§ Aim of the exercise
Word for word, restate the data that follows, omitting the images.

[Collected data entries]

Start of Block

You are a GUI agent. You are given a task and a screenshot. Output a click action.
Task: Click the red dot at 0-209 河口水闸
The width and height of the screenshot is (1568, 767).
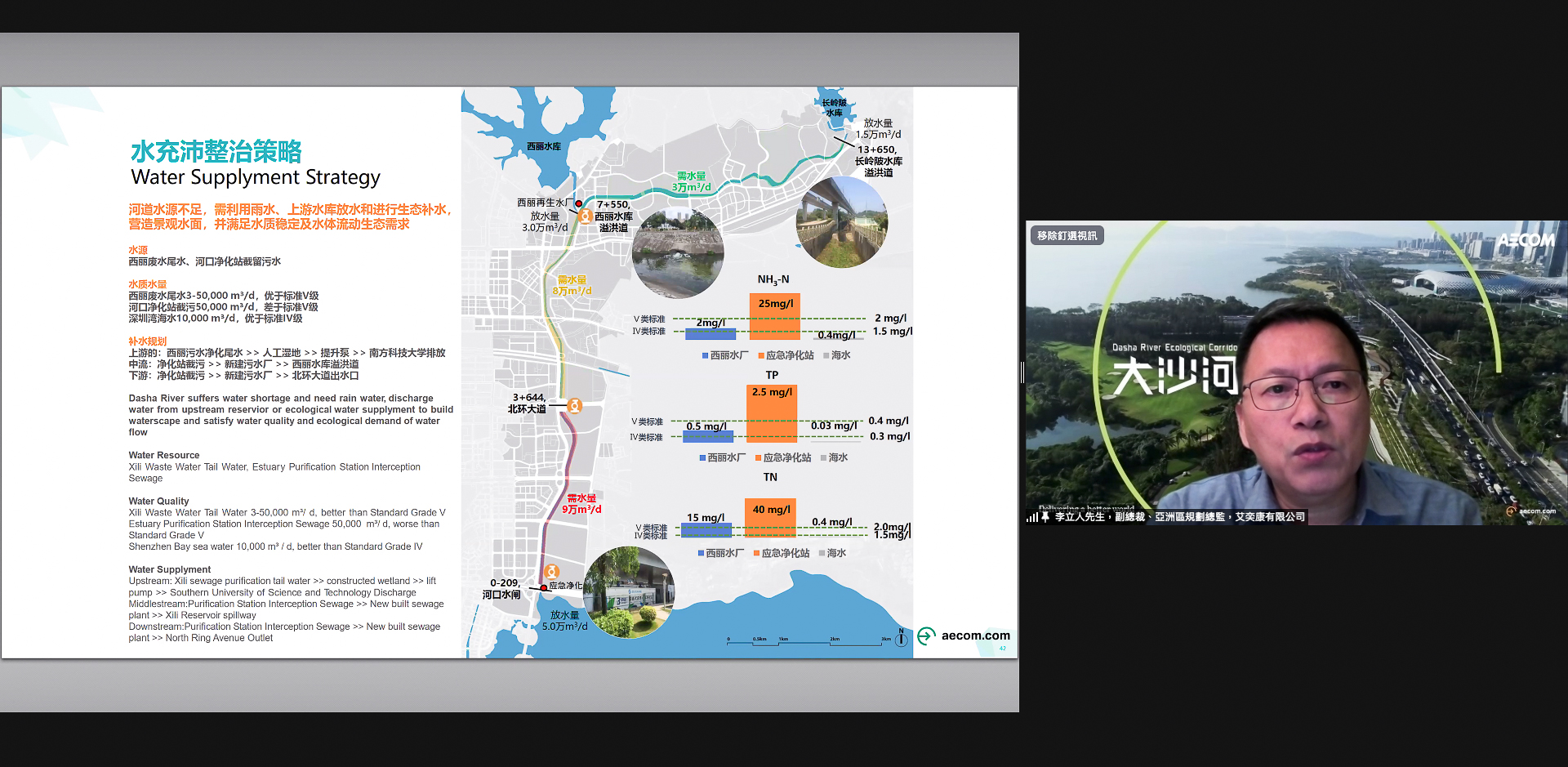pos(543,588)
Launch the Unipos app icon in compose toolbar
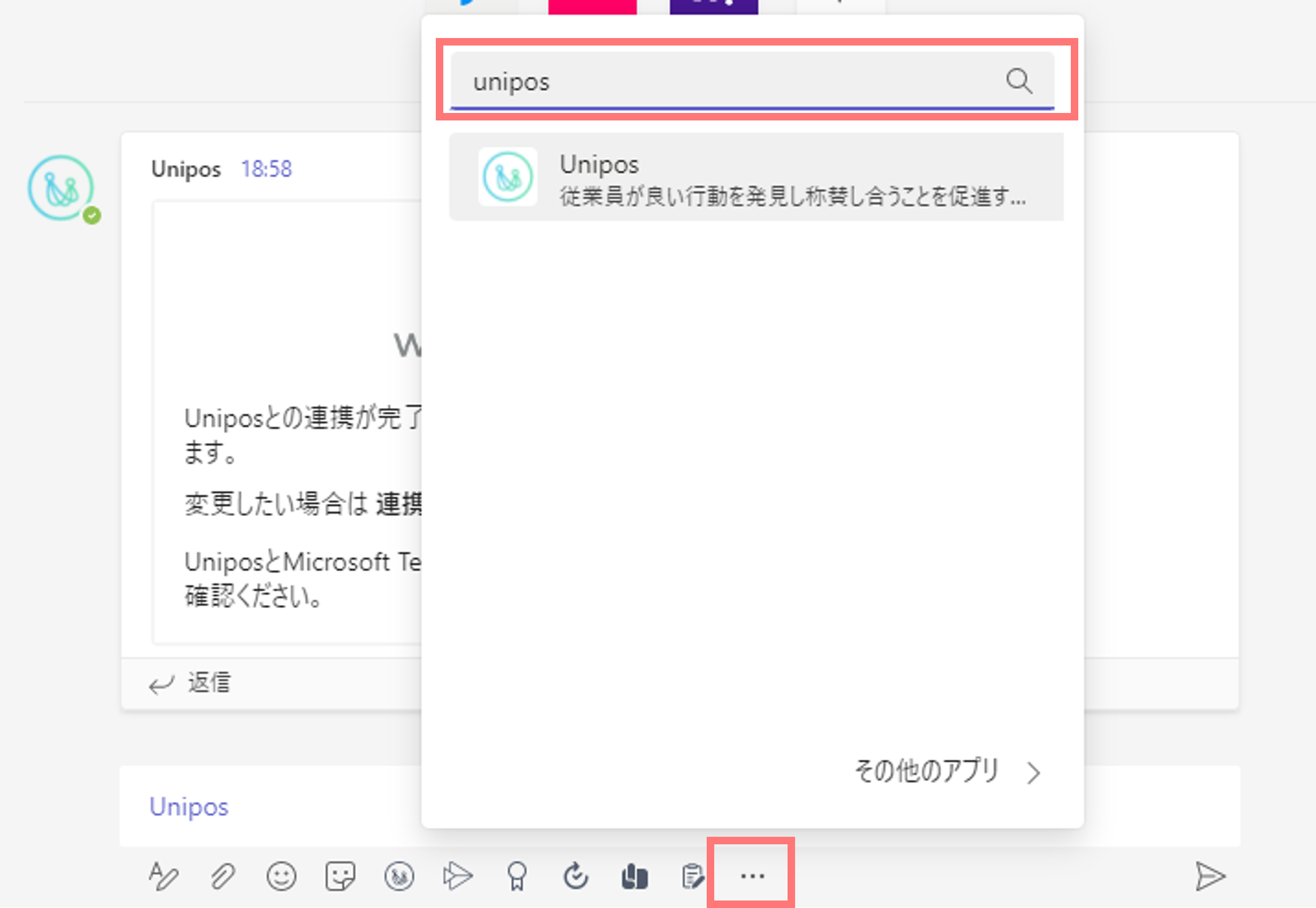The image size is (1316, 908). pos(399,876)
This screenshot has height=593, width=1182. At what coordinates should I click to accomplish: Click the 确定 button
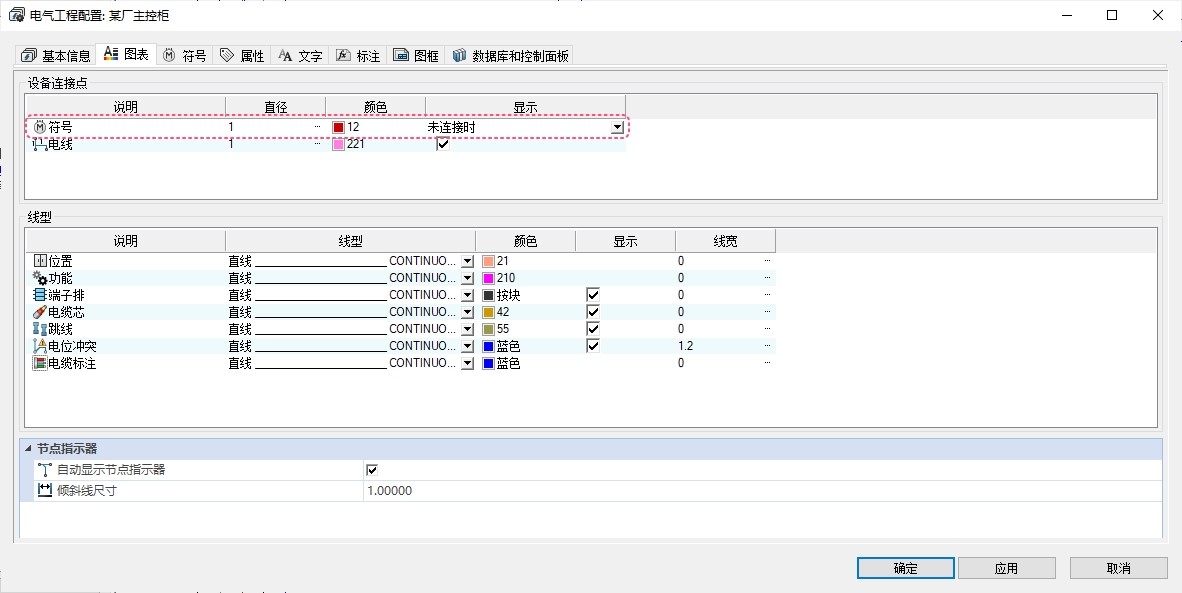[x=905, y=568]
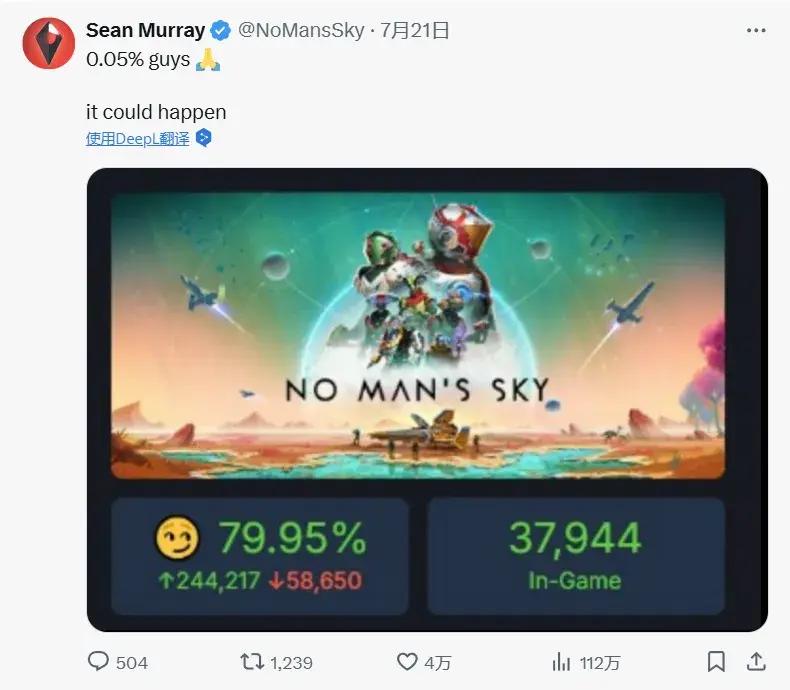Viewport: 790px width, 690px height.
Task: Open the reply comment icon
Action: [x=99, y=662]
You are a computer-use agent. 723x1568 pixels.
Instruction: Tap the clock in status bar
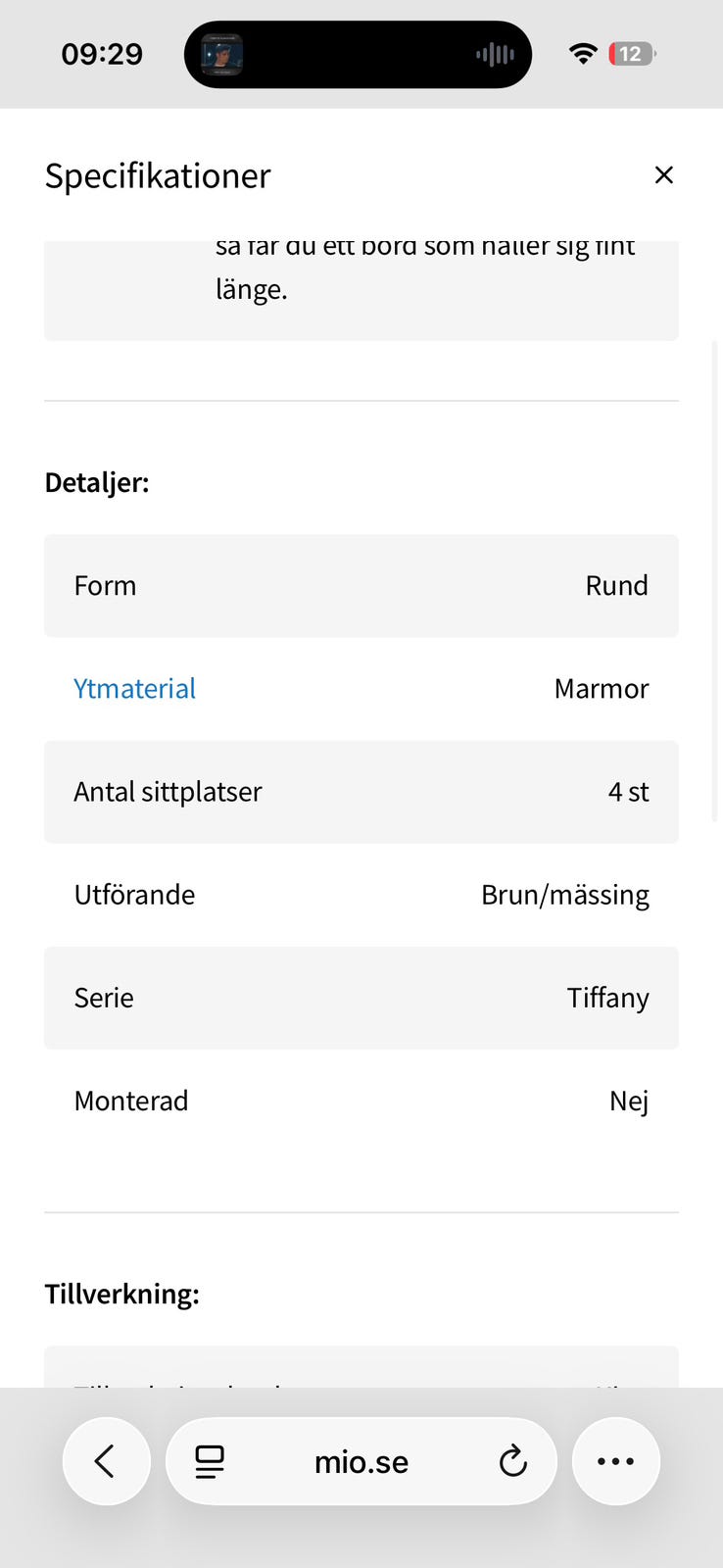(x=102, y=54)
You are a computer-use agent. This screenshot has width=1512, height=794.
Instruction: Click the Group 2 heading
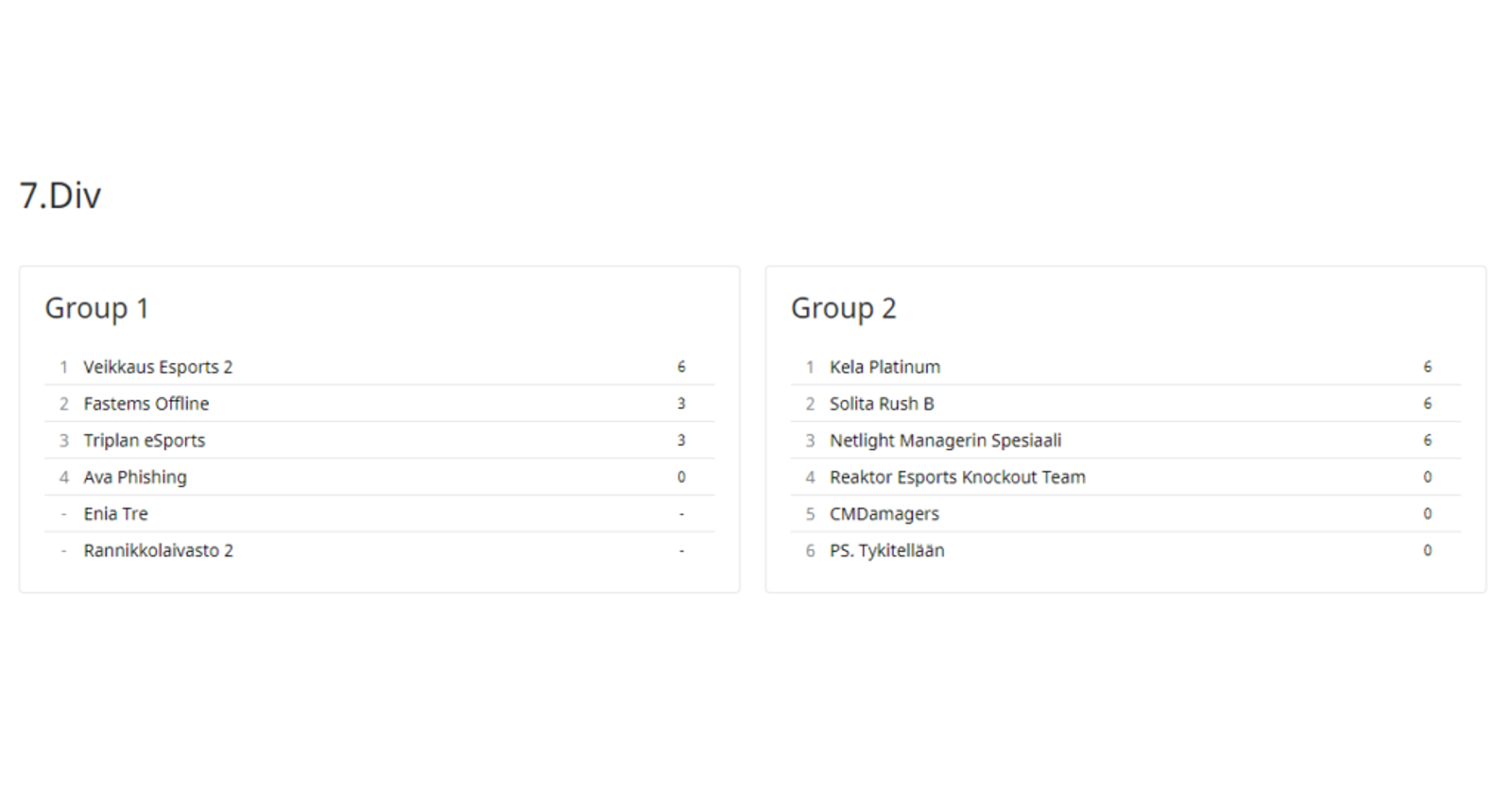843,308
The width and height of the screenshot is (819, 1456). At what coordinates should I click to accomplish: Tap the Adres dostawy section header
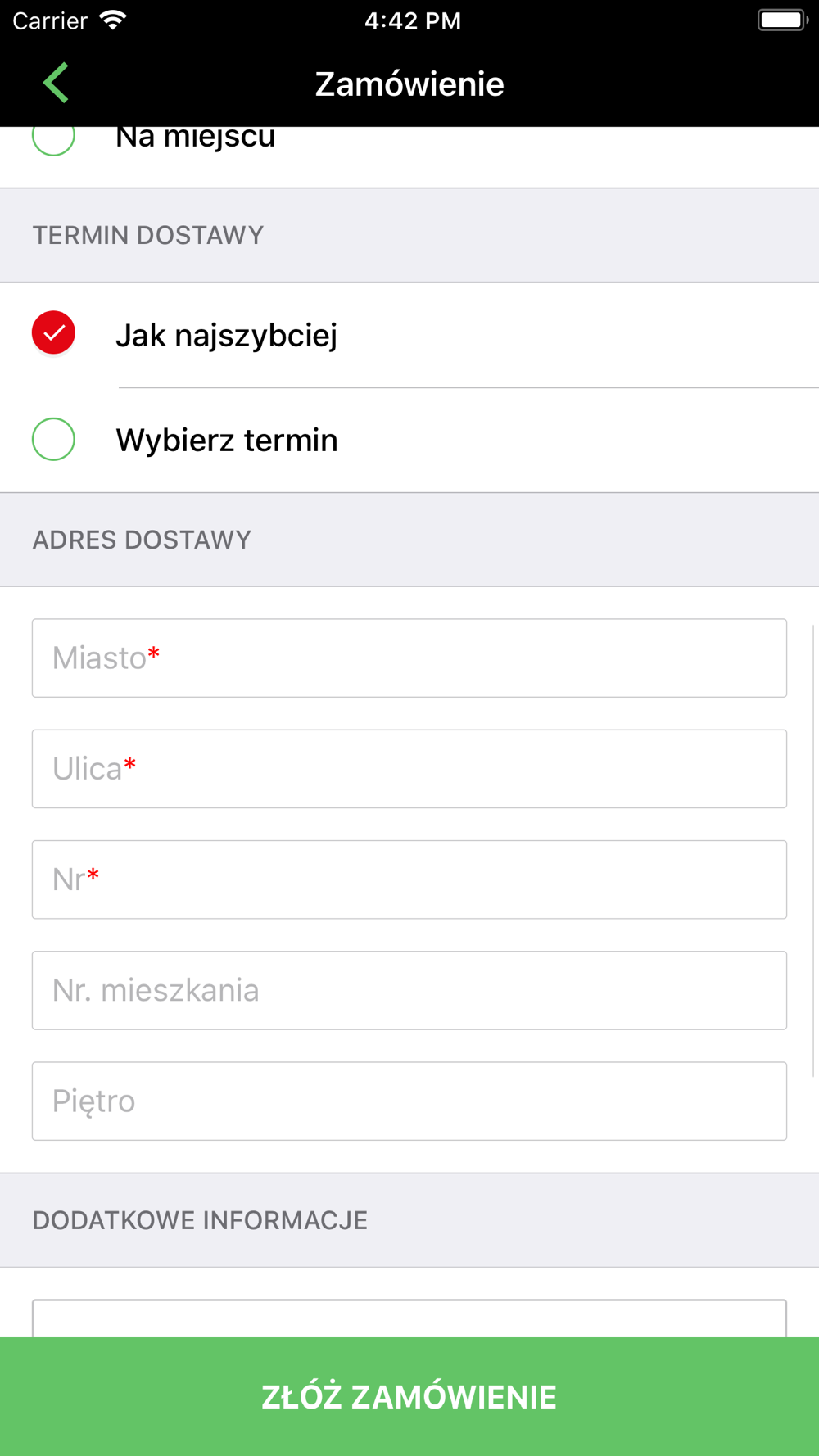(142, 540)
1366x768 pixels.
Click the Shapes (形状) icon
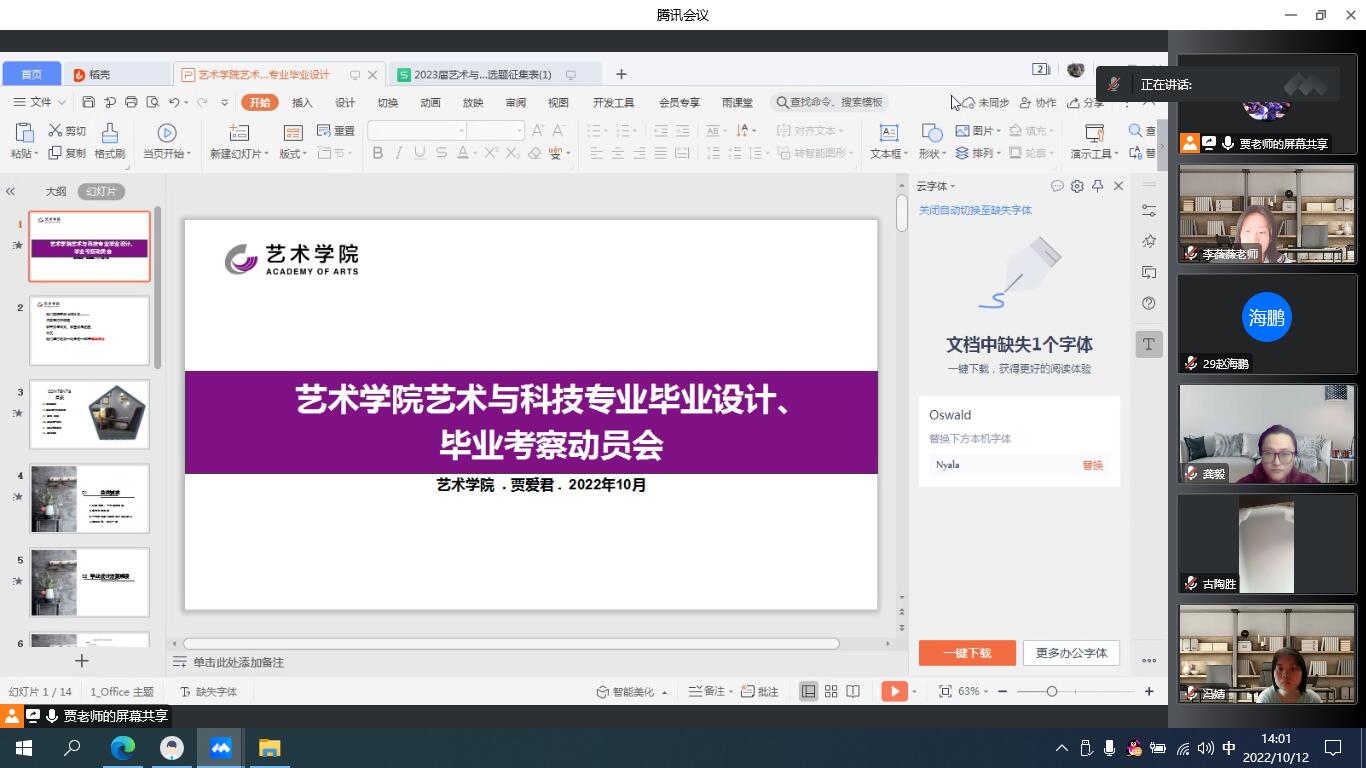point(931,133)
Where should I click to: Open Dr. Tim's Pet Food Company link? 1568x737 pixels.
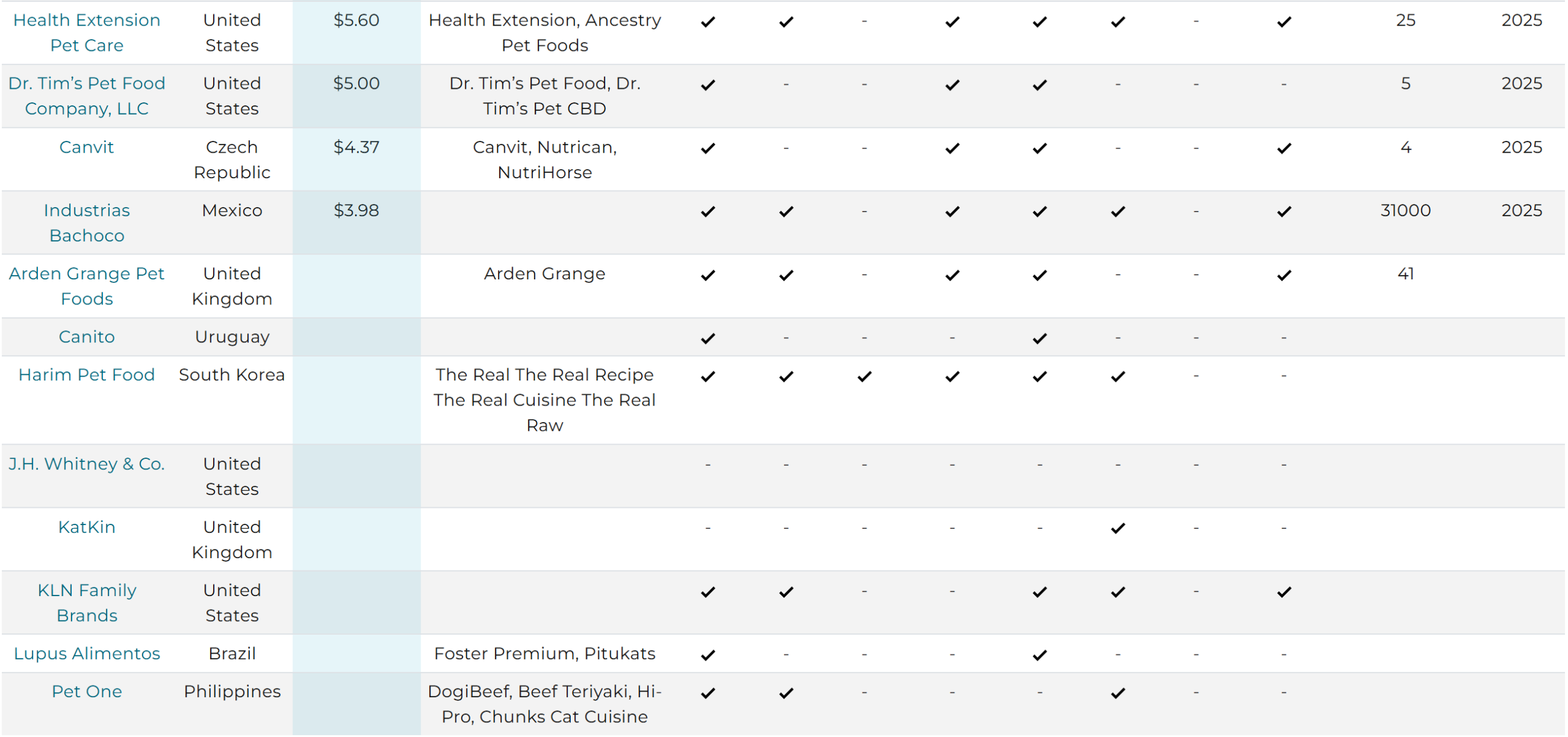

End of Block

§ Result of the task
You are a GUI agent. You are given a task and a screenshot. Output a click action.
Task: Click the red dot at 0-209 河口水闸
The width and height of the screenshot is (1568, 767).
pos(543,588)
Launch the Unipos app icon in compose toolbar
The image size is (1316, 908). pos(399,876)
This screenshot has height=593, width=1182. At what coordinates should I click to accomplish: Click the 确定 button
[x=905, y=568]
Viewport: 790px width, 690px height.
Task: Open the reply comment icon
Action: [x=99, y=662]
You are a computer-use agent. 723x1568 pixels.
Instruction: Tap the clock in status bar
(x=102, y=54)
You are a computer-use agent. This screenshot has width=1512, height=794.
Instruction: Click the Group 2 heading
843,308
The width and height of the screenshot is (819, 1456). At what coordinates should I click to accomplish: Tap the Adres dostawy section header
(142, 540)
1366x768 pixels.
Click the Shapes (形状) icon
point(931,133)
Where should I click to: Open Dr. Tim's Pet Food Company link? 1568x737 pixels.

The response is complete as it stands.